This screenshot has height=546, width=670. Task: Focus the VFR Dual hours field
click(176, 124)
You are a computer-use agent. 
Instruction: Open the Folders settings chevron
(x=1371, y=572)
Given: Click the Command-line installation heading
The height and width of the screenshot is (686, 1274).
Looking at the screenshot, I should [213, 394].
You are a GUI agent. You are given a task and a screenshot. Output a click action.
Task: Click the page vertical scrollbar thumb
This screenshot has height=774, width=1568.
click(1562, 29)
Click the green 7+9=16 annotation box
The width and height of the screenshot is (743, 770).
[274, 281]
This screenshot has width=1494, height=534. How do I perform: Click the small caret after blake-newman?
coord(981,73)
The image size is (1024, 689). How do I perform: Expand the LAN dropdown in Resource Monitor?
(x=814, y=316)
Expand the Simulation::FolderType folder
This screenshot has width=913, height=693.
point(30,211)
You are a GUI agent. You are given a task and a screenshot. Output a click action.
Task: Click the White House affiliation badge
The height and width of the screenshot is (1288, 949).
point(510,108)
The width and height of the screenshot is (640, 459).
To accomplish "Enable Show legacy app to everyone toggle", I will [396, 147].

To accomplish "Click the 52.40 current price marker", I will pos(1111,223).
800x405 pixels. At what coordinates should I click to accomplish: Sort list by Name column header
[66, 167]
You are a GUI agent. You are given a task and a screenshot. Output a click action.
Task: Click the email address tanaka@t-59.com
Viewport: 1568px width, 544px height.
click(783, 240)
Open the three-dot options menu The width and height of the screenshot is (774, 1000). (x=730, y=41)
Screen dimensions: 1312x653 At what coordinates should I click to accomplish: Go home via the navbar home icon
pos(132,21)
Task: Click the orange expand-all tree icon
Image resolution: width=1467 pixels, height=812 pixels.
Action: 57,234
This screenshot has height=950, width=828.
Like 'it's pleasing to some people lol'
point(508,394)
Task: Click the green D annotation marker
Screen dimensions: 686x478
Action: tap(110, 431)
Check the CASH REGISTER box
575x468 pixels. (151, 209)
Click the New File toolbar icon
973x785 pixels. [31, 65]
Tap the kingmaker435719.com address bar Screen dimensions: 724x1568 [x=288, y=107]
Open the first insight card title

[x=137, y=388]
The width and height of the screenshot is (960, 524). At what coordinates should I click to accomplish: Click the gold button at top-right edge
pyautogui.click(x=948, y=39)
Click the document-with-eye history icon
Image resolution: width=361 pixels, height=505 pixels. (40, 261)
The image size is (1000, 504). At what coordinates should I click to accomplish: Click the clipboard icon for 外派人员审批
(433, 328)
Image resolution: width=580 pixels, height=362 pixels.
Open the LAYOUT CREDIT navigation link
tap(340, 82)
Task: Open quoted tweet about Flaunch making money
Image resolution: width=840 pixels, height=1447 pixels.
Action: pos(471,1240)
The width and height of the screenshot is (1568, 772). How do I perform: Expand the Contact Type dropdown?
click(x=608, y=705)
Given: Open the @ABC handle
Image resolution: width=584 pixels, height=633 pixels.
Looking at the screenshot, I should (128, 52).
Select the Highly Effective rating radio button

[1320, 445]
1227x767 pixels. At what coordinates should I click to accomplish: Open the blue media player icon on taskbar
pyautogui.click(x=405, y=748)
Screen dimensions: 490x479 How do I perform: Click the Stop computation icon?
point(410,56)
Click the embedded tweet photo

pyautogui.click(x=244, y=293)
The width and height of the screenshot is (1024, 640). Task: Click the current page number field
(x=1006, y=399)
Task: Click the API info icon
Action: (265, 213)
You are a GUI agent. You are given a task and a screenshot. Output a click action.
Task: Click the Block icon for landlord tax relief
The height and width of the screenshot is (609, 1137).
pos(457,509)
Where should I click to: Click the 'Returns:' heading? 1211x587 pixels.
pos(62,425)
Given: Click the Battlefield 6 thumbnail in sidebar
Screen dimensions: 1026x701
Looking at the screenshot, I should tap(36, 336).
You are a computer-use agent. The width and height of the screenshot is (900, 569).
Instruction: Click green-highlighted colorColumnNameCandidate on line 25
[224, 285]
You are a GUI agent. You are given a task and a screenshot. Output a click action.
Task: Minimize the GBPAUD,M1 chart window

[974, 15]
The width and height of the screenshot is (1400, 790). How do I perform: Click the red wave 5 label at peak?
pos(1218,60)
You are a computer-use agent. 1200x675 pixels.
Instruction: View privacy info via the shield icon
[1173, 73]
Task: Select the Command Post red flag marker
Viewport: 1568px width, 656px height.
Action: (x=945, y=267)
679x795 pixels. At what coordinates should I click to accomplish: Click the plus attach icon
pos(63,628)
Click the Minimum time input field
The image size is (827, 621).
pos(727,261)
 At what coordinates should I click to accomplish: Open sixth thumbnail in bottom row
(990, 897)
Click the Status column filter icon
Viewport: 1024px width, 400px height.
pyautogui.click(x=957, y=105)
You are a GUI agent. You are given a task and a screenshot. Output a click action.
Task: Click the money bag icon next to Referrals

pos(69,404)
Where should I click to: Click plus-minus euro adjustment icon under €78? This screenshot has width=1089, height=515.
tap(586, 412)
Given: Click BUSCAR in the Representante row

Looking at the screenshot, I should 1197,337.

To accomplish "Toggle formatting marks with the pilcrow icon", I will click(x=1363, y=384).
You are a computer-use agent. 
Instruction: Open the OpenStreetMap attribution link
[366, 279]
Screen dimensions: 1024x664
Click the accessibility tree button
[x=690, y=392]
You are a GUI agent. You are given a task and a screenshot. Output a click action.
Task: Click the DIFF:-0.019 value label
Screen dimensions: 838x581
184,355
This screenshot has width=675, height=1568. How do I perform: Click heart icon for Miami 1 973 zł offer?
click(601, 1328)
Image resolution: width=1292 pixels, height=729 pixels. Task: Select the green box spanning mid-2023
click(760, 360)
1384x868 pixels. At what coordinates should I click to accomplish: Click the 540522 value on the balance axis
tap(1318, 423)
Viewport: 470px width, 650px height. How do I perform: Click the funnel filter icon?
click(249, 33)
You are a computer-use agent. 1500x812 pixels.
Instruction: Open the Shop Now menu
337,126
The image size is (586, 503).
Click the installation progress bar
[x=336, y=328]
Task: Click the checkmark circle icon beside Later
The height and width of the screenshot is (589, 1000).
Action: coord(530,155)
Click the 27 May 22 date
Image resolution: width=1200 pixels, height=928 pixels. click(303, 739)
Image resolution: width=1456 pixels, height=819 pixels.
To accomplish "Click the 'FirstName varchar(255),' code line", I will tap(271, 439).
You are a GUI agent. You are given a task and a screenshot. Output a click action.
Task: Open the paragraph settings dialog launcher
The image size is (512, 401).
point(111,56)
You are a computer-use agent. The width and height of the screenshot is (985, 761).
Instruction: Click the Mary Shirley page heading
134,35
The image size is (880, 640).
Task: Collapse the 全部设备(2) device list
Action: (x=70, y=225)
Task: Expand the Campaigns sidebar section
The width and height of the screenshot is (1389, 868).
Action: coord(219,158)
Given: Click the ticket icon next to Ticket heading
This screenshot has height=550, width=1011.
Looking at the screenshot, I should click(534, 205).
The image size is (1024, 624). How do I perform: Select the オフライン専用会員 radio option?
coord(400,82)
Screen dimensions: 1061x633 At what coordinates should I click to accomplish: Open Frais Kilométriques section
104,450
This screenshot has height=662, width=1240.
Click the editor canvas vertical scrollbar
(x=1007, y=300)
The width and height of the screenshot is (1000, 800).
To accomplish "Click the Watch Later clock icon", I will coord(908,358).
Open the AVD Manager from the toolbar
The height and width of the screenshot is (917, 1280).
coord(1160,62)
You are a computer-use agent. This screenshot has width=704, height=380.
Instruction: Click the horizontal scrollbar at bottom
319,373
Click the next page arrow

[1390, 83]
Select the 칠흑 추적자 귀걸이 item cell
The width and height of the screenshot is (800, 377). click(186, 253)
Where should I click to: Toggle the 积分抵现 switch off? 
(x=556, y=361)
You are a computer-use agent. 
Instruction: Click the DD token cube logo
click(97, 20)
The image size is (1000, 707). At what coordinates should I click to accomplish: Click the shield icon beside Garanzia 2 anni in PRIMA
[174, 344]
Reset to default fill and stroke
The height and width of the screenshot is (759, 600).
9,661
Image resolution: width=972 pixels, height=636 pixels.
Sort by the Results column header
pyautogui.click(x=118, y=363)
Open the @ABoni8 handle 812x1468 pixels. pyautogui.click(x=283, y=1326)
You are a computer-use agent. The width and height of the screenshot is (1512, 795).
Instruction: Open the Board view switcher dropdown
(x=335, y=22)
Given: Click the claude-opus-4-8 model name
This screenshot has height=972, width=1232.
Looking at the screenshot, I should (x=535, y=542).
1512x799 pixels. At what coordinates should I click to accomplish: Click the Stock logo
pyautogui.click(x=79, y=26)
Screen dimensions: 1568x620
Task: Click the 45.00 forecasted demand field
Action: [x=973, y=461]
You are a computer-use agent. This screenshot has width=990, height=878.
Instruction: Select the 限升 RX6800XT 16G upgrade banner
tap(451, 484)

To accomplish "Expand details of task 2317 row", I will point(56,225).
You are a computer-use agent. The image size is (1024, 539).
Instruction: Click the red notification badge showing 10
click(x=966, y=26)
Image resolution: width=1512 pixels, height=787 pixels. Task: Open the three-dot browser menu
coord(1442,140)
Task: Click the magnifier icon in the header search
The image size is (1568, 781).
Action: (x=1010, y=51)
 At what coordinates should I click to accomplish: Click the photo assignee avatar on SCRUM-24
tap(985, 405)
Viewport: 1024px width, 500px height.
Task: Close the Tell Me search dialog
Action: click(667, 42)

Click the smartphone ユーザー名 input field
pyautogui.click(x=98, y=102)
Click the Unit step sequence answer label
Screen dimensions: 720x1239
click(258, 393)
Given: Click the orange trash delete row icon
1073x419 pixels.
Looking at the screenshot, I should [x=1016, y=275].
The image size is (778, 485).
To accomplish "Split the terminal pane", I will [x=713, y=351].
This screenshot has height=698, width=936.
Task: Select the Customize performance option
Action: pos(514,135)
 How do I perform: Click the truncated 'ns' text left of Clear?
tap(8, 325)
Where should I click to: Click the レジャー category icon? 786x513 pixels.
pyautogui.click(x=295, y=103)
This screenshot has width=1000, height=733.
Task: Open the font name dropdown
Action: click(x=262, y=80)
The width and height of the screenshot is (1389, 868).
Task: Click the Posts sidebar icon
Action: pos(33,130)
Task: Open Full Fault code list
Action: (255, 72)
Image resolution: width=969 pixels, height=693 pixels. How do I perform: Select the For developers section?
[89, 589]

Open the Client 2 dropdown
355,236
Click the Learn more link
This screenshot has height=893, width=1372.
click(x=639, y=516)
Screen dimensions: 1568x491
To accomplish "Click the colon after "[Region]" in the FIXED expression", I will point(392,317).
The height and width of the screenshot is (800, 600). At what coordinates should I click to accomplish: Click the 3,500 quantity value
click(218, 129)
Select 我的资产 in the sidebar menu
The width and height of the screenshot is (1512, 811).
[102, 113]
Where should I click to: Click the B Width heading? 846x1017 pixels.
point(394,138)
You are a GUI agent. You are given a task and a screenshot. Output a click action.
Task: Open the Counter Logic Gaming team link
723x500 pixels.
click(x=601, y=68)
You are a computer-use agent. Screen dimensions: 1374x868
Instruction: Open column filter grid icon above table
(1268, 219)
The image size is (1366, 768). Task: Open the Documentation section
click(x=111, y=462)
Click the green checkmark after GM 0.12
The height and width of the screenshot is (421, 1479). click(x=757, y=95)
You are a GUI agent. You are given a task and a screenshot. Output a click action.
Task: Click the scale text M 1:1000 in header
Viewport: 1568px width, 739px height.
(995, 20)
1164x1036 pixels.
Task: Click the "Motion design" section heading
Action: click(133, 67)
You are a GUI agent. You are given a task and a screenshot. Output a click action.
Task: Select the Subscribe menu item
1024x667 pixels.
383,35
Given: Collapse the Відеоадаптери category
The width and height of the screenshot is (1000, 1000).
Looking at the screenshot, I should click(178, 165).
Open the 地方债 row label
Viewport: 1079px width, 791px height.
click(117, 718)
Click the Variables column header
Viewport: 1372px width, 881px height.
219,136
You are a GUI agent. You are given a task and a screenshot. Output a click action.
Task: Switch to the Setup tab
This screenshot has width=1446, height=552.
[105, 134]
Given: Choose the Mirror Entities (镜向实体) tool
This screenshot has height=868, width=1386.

--------------------

[TASK BRIEF] Duplicate the rows from the line with "679x795 pixels. At" up to and including the line with "click(601, 1328)".

[COMPLETED EXERCISE]
679x795 pixels. At what coordinates should I click to accomplish: Click the plus attach icon
pos(63,628)
Click the Minimum time input field
The image size is (827, 621).
pos(727,261)
 At what coordinates should I click to accomplish: Open sixth thumbnail in bottom row
(990, 897)
Click the Status column filter icon
Viewport: 1024px width, 400px height.
pyautogui.click(x=957, y=105)
You are a GUI agent. You are given a task and a screenshot. Output a click action.
Task: Click the money bag icon next to Referrals

pos(69,404)
Where should I click to: Click plus-minus euro adjustment icon under €78? This screenshot has width=1089, height=515.
tap(586, 412)
Given: Click BUSCAR in the Representante row

Looking at the screenshot, I should 1197,337.

To accomplish "Toggle formatting marks with the pilcrow icon", I will click(x=1363, y=384).
You are a computer-use agent. 
Instruction: Open the OpenStreetMap attribution link
[366, 279]
Screen dimensions: 1024x664
Click the accessibility tree button
[x=690, y=392]
You are a GUI agent. You are given a task and a screenshot. Output a click action.
Task: Click the DIFF:-0.019 value label
Screen dimensions: 838x581
184,355
This screenshot has width=675, height=1568. How do I perform: Click heart icon for Miami 1 973 zł offer?
click(601, 1328)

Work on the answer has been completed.